Régimen de legalidad

Cuando finalice este año, y si la Ley no lo impide, 20 etarras presos serán excarcelados y saldrán a la calle. En la mayoría de los casos, se trata de terroristas con penas elevadas, pero cuyas condenas fueron refundidas en una única de 30 años, y a los que fueron aplicados beneficios penitenciarios del Código de 1973. Es el caso del sanguinario Domingo Troitiño Arranz, miembro del comando Barcelona y uno de los autores del atentado de Hipercor de 1987, en el que murieron 21 personas. En el juicio que vino después fue condenado a 1.588 años de cárcel, pero en aplicación a la Ley, poco más de cuatro meses.
El revuelo que se ha levantado en torno al tema no tiene nada de original. El escándalo y el miedo son totalmente lícitos en tanto a todo ciudadano disgusta profundamente la levedad de las condenas aplicadas a terroristas con historiales espeluznantes de sangre y sufrimiento. No obstante, conviene avanzar con cautela en los cruces de acusaciones que se regalan desde las filas de los partidos, ya que el tema no se somete a decisiones políticas sino puramente legislativas.
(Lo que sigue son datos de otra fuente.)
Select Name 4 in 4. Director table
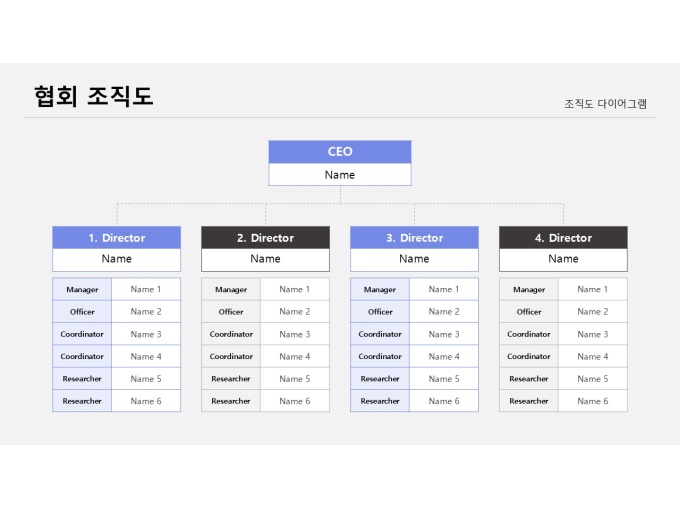Viewport: 680px width, 510px height. 592,356
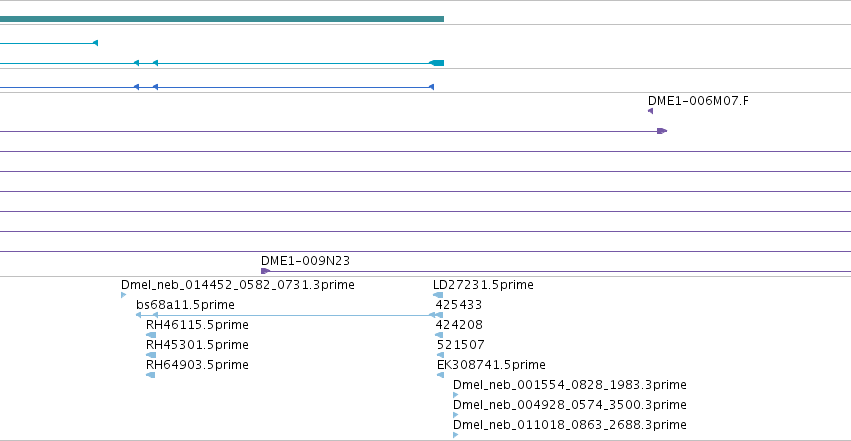Open the Dmel_neb_004928_0574_3500.3prime label

570,405
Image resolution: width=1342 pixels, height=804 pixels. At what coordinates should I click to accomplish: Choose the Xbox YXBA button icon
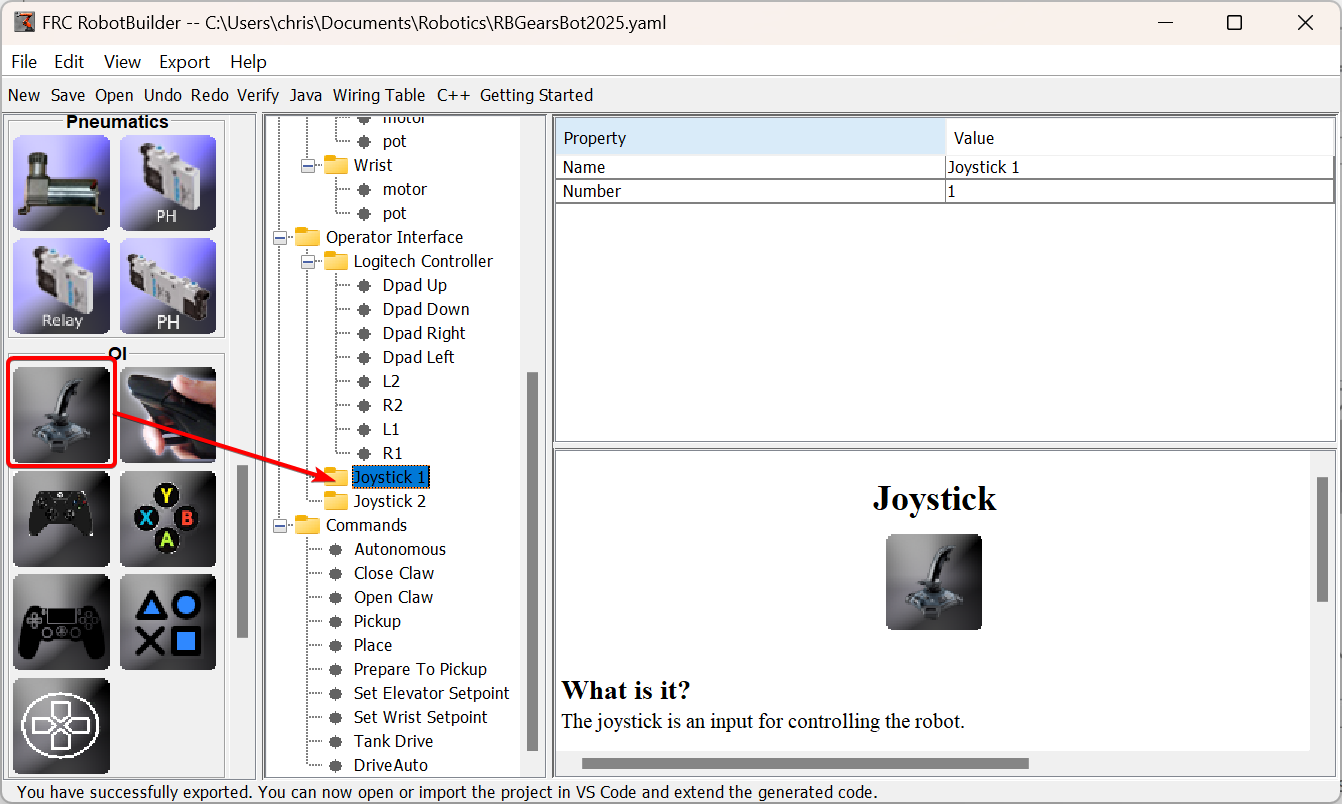click(x=168, y=519)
En el año 1973 fue aprobado un Código Penal que fijaba el techo de las condenas en un máximo de 30 años de cárcel. Ya en los años ochenta, década en la que tuvieron lugar algunas de las acciones más sangrientas de ETA, los juristas apreciaron que la salida de los terroristas en prisión estaba mucho más próxima de lo deseable. A pesar de la apreciación, no se tomó cartas en el asunto y se procedió a modificar el texto hasta 1995, durante el último gobierno de Felipe González. El nuevo Código Penal rebajaba por un lado las penas máximas de 30 a 20 años, pero por otro eliminaba los beneficios penitenciarios y obligaba a cumplir las condenas íntegras. Esta modificación no alteró en nada las condiciones especiales de los presos cuya sentencia fue fallada según la norma anterior, ya que no se contempla la modificación con carácter retroactivo.
La última reforma tuvo lugar en el 2004. El ejecutivo de Aznar impulsó una reforma por el máximo cumplimiento de determinados delitos como el de terrorismo, para el que se aumentaba las condenas hasta los 40 años.
El Gobierno de Zapatero hace esfuerzos por evitar la inminencia de la puesta en circulación de varios de los terroristas más sanguinarios, caso de Troitiño y Henri Parot. En el frente político, denuncian la campaña de “manipulación, insidia e infamia del PP”, al que acusan de enfangarse sin escrúpulos en su propia miseria moral, y sacar beneficio electoral de la coyuntura. En el de Gobieno, se afanan en buscar aristas a cada caso, de modo que se puedan imputar a algunos etarras delitos cometidos durante su estancia en la cárcel, como en el caso de Parot, al que el juez Grande-Marlaska atribuye la intención de reincorporarse a la banda y conspirar en la comisión de nuevos delitos.
La estrategia de los socialistas no cuenta con todos los apoyos políticos y sociales, aun a pesar de que su única motivación es evitar la salida de los llamados históricos de ETA. El Gobierno vasco insiste en que el objetivo de la política penitenciaria debe ser la reinserción de los presos y no el castigo. Por su parte, el PP acusa al Gobierno de no tener un programa de lucha contra el terrorismo claro, que no contemple el diálogo y las concesiones a la banda. Los socialistas responden que se están ciñendo a la legalidad, y recuerdan además que entre 1998 y 2004, durante el mandato del Partido Popular, 59 terroristas abandonaron los muros de sus celdas mucho antes del cumplimiento de sus condenas.

patri dijo
Gostame moito o teu artigo.
Por definición un terroista é o que mata alguén e ten a súa arma e poder no terror que provoca na sociedade.
Un violador ou asasino en serie non segue esa mesma estratexia?
Entón por que un asasino que tortura e viola a umnha rapaza de catro anos ten o dereito de disfrutar un réxime penitenciario perto do seu domicilio para que a sua familia o visite.
E cando cumple a sua condena volta a liberdade e non hai tanta revolta.
Con todo isto non lexitimo o asasinato e menos por causas políticas.
Só quero decir que un terrorista e un asasino e debe ter os mesmos dereitos que os demais presos.